What You Should Know:
– Today, Epic announced the launch of a new form of healthcare intelligence, named Comet, developed to help clinicians, health systems, and patients make more informed decisions.
– Built on Epic Cosmos, a secure data platform, Comet is designed to predict what is likely to happen next in a patient’s journey by estimating disease risk, length of stay, and treatment outcomes. The platform has learned from more than 100 billion patient medical events to calculate these likely futures.
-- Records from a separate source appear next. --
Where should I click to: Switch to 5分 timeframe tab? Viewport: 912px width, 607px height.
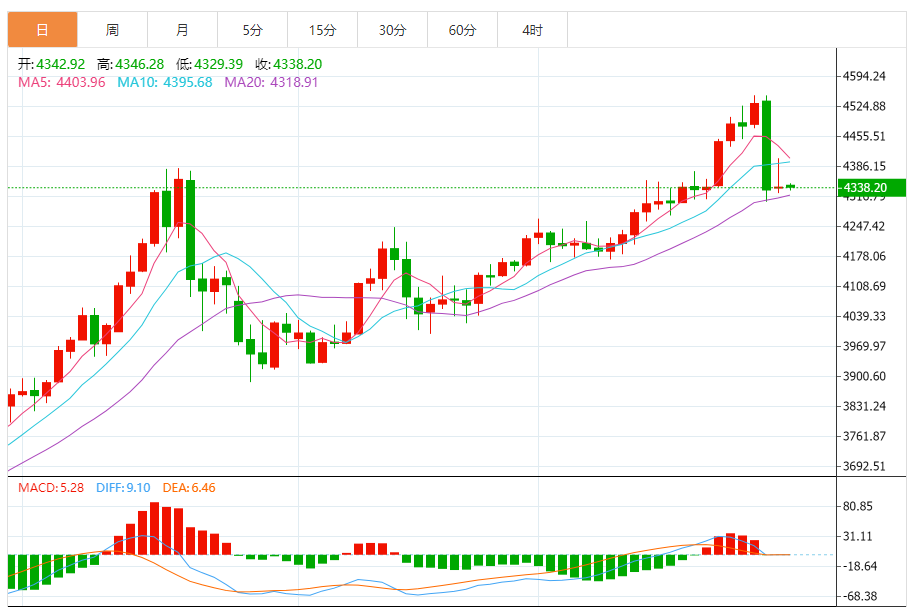(x=252, y=30)
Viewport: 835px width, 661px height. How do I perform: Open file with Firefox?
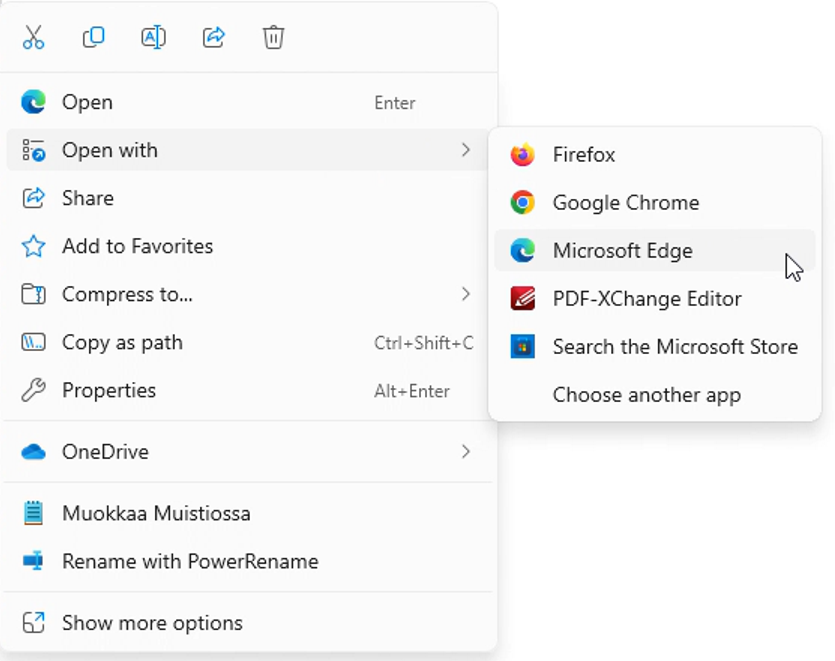tap(583, 155)

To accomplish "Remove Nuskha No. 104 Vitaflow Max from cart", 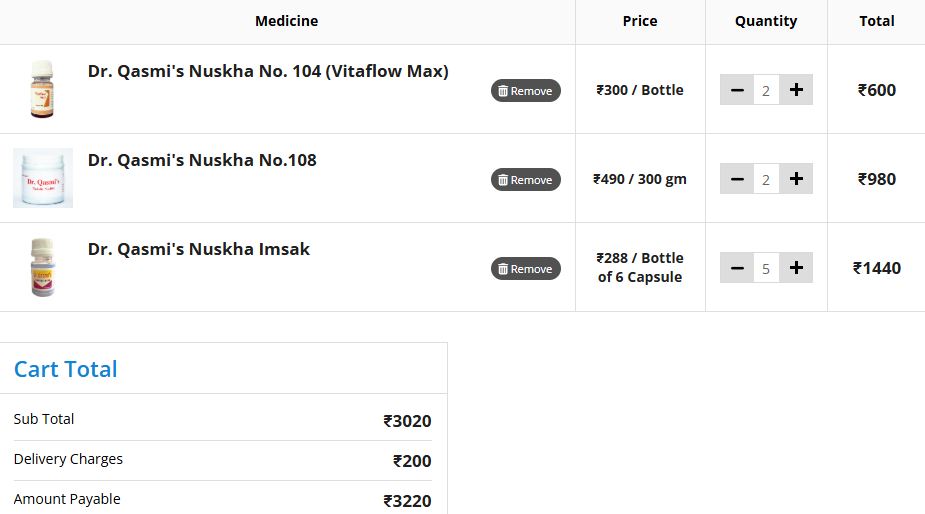I will tap(526, 91).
– The development of Comet, detailed in a paper on arxiv, was a collaboration with researchers from Yale and Microsoft. The platform’s goal is to address the uncertainty that clinicians face daily when making decisions about patient care, such as whether a patient should be admitted or discharged.
How Comet Works
Comet models are trained on sequences of time-ordered medical events, including diagnoses, labs, medications, and encounters, from millions of de-identified patient records and more than 100 billion data points. Using the same core technology as today’s large language models, Comet learns how clinical patterns evolve over time. When given a patient’s current state, it can generate a number of plausible future timelines that reflect real-world complexity, such as diagnoses resolving or emerging, complications arising, and care needs shifting.
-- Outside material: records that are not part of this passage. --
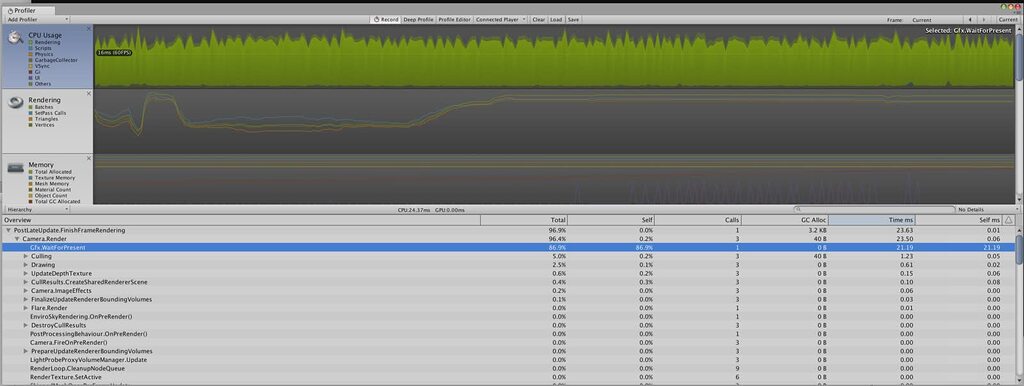This screenshot has width=1024, height=386.
Task: Close the Rendering profiler module
Action: pos(89,93)
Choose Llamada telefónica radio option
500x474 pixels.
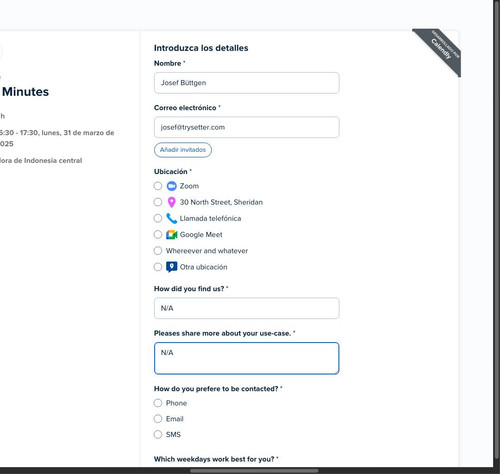click(x=158, y=218)

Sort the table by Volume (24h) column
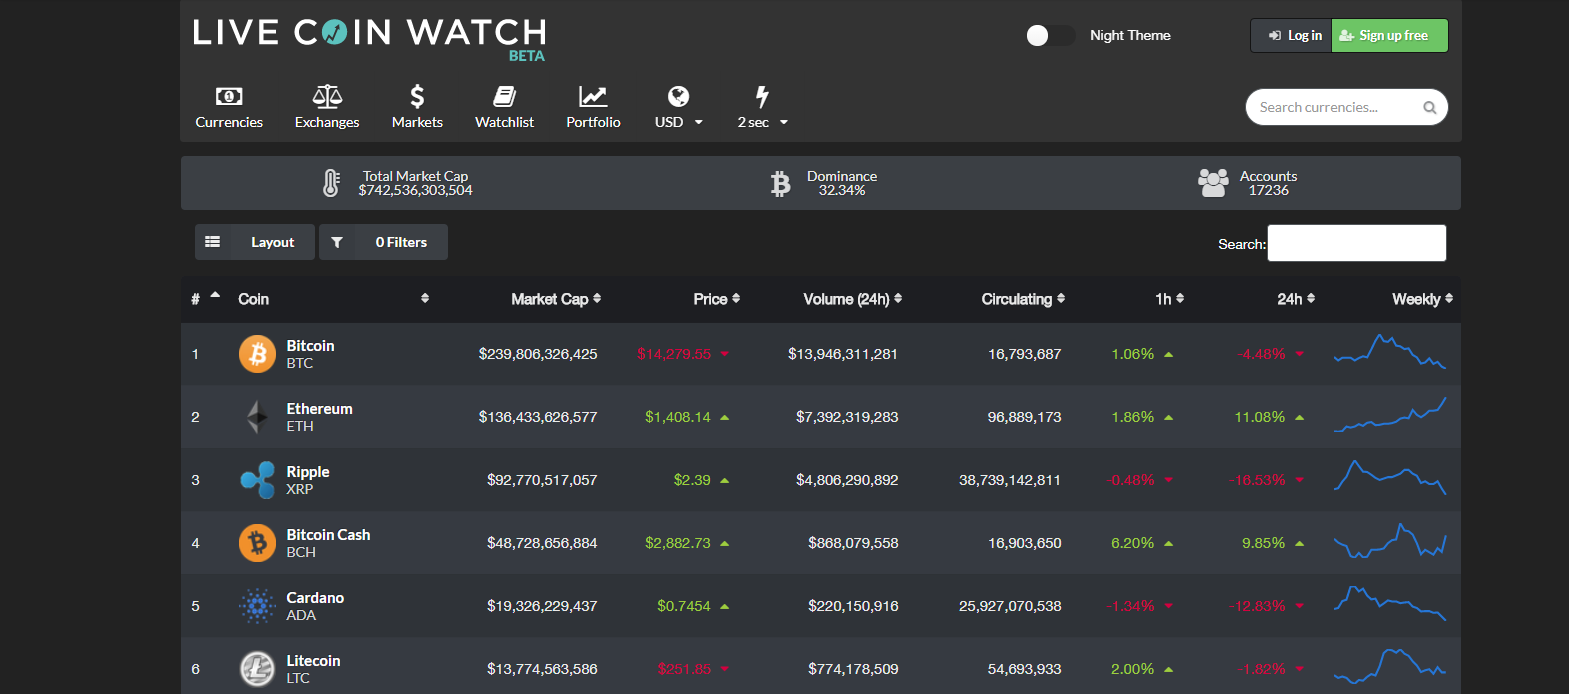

These simulations will be summarized into insights and presented to clinicians in their workflows, providing a quantitative, data-driven view of what is likely to happen next. In a majority of the 78 cases evaluated, Comet was found to outperform individual models that were each specifically designed for one of the cases.
Designed for Security and Shared Learning
Comet is built entirely within Epic Cosmos, a secure, collaborative data platform for large-scale health research and innovation. Cosmos uses de-identified patient data and operates under rigorous privacy, security, and compliance standards. Because the platform is updated as care is delivered, the data powering Comet reflects evolving clinical practices and emerging trends across diverse health systems.
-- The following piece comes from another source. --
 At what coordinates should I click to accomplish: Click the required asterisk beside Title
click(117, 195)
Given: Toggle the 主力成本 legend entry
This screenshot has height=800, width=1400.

Operating within this governed environment, Comet can surface insights to participating health systems without compromising patient privacy. The platform’s architecture is designed to enable shared learning across the network while preserving privacy and security.
Availability
Starting in February 2026, researchers from participating Cosmos organizations will be able to explore Comet in a virtual lab to test new use cases and help advance its clinical relevance.